(Listed records)
········
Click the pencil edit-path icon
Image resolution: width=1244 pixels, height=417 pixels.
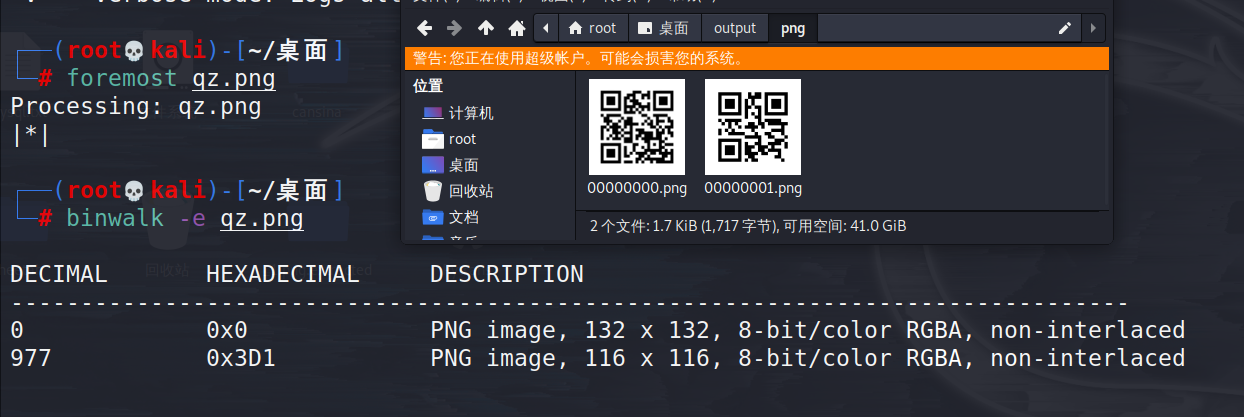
········
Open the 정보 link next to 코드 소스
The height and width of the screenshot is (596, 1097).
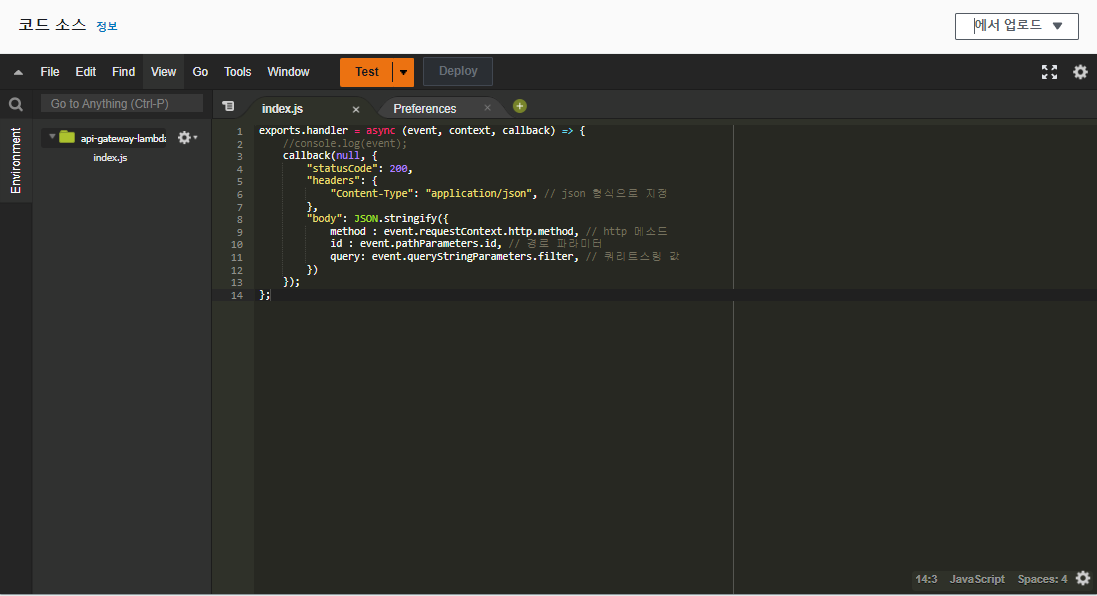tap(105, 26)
········
(Requirements)
Arrange the records between the lines holding "Open the 정보 link next to 코드 소스" and "tap(105, 26)", inclusive, as a two-column CSV with the columns text and answer, one row per record. Put each field in double quotes, replace any line breaks with spaces, and omit the pictures.

(Completed exercise)
text,answer
"Open the 정보 link next to 코드 소스 The height and width of the screenshot is (596, 1097).","tap(105, 26)"